Task input:

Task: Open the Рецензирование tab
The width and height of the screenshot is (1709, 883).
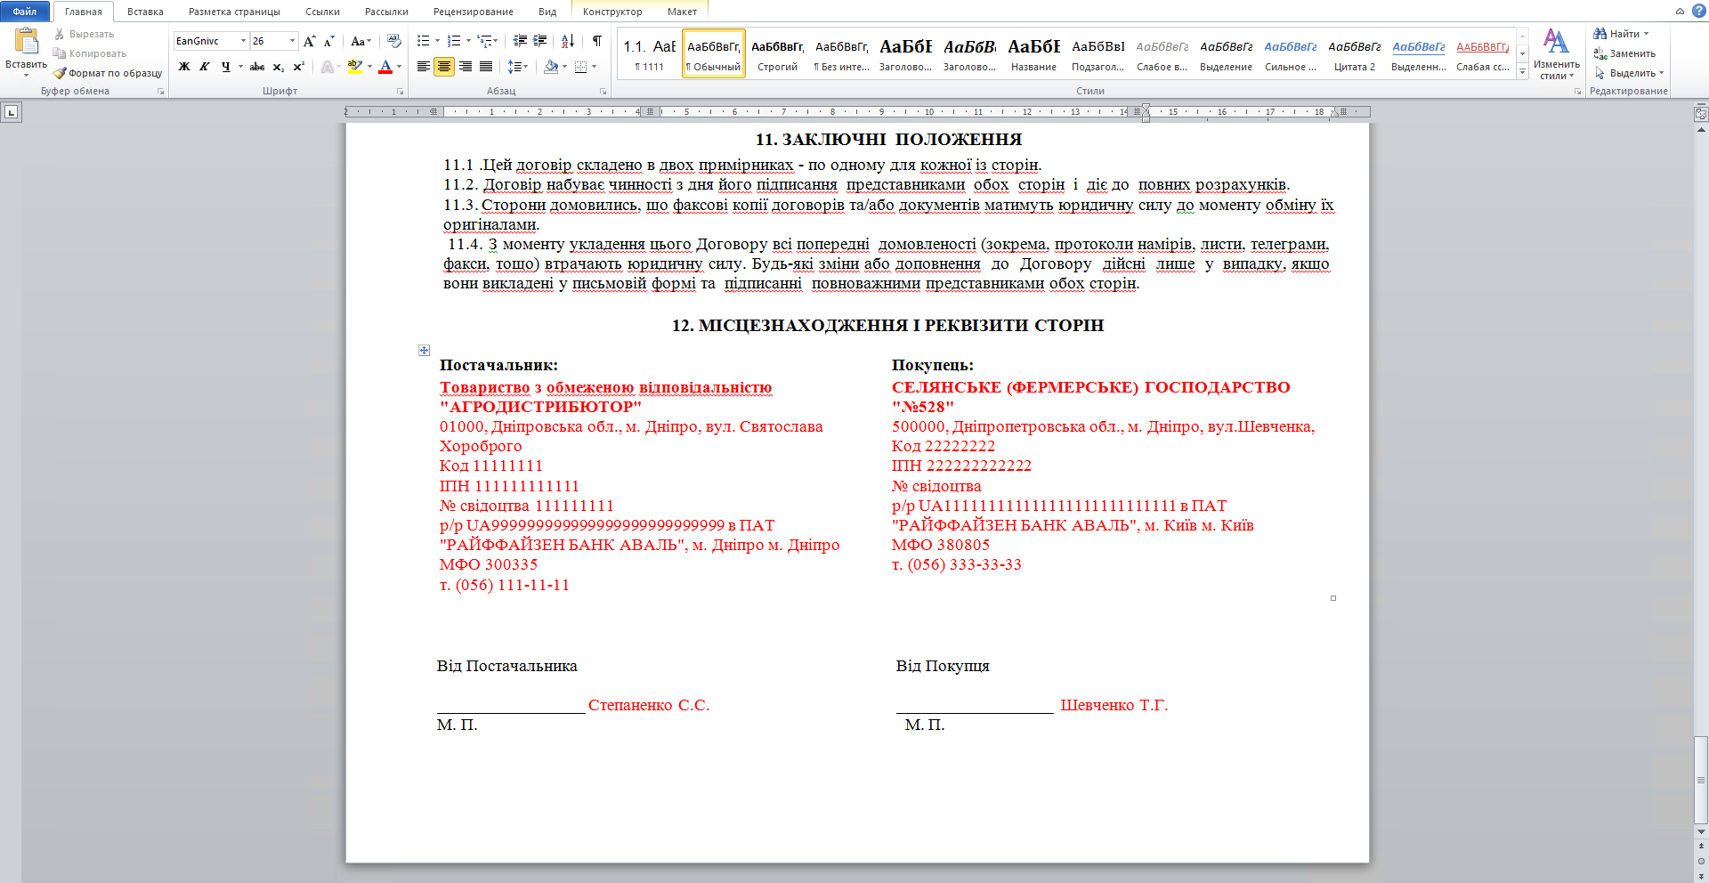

...

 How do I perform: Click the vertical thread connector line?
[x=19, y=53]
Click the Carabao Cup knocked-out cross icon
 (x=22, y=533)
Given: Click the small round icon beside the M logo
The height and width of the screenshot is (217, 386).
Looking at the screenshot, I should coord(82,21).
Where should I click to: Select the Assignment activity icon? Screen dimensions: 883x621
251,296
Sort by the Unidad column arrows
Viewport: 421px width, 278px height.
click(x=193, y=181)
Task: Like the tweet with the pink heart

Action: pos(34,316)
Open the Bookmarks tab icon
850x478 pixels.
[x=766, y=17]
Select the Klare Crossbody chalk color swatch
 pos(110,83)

* * *

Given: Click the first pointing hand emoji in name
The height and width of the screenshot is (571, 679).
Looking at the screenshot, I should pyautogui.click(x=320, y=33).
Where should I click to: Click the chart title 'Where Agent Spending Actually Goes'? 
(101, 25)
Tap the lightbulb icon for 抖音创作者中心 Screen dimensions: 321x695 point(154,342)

Task objective:
Output, from the data above, the lines from the line with "Given: Click the first" to the line with "Tap the lightbulb" exactly as they stand, both ends included and nothing else.

Task result:
Given: Click the first pointing hand emoji in name
The height and width of the screenshot is (571, 679).
Looking at the screenshot, I should pyautogui.click(x=320, y=33).
Where should I click to: Click the chart title 'Where Agent Spending Actually Goes'? 
(101, 25)
Tap the lightbulb icon for 抖音创作者中心 Screen dimensions: 321x695 point(154,342)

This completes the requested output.